Display branch switcher button without fetching the full history of messages

Hi,

I’m using LangGraph with useStream and I have a question about branching + branch switcher rendering in long conversations.

I’m implementing a chat UI with:

  • edit / regenerate using checkpoints (stream.submit(..., { checkpoint }))
  • branching support via getStateHistory / fetchStateHistory
  • branch navigation UI (switching between alternative generations)

When a user interacts with a message (edit or regenerate), I can:

  • retrieve metadata.firstSeenState.parent_checkpoint
  • compute branch information
  • correctly create new branches

For messages that were not interacted with, I don’t have branch metadata available.

So in a long conversation:

  • I only get branchOptions / checkpoint metadata lazily (when user clicks or edits)
  • I cannot reliably render a full branch switcher for all messages
  • To fully compute branch availability, I would need to fetch and scan the entire checkpoint history

This creates a dilemma:

  • Either I eagerly fetch large parts of history (expensive for long-lived agents)
  • Or I compute metadata on demand (but then the UI is incomplete until interaction)

What is the recommended production pattern for handling this in LangGraph?

Related to: https://forum.langchain.com/t/edit-regenerate-with-usestream-adds-message-at-end-instead-of-replacing/

Hello @Jourdelune

The branch switcher in useStream is not lazy per-message.
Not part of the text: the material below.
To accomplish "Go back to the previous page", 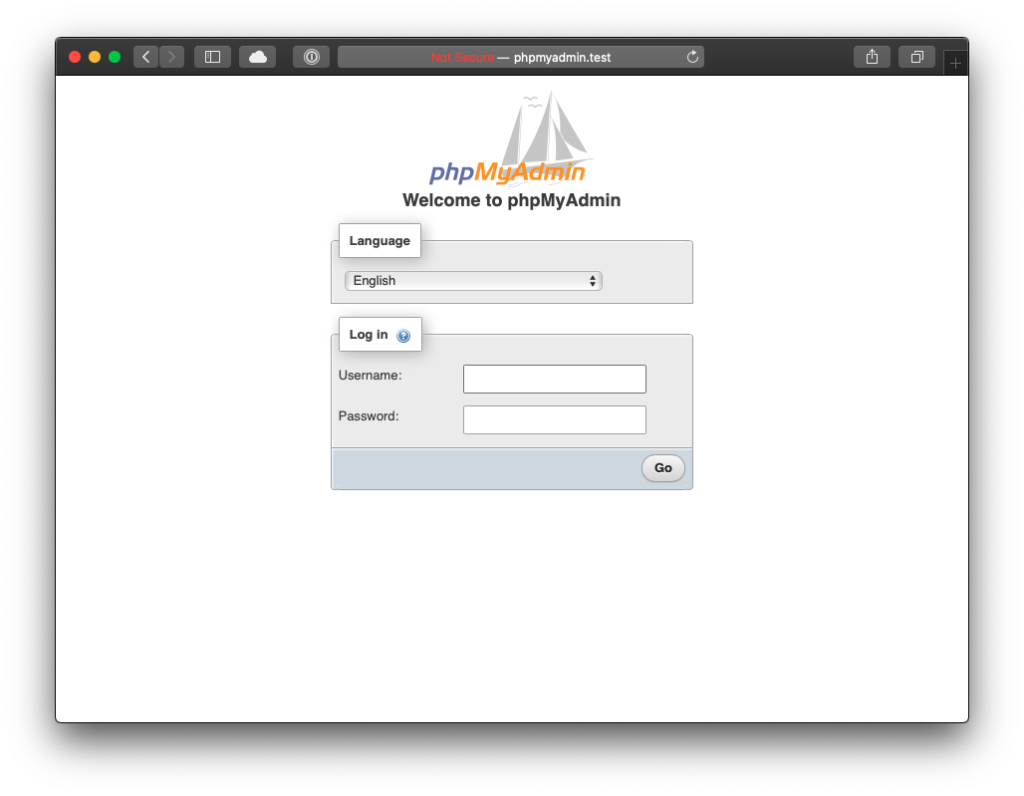I will point(146,57).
It is computed from a single bounded history fetch that covers all messages at once.

The core pipeline

fetchStateHistory (POST /threads/{id}/history, limit N)
        ↓
getBranchSequence()  ← builds parent→child tree from parent_checkpoint.checkpoint_id
        ↓
getBranchView()      ← flattens tree for active branch, produces branchByCheckpoint map
        ↓
getMessagesMetadataMap() ← maps each message to its firstSeenState + branchOptions

All of this runs client-side on the returned ThreadState[] array. branchOptions for every visible message is computed in one pass over that array, there is no per-message lazy fetch.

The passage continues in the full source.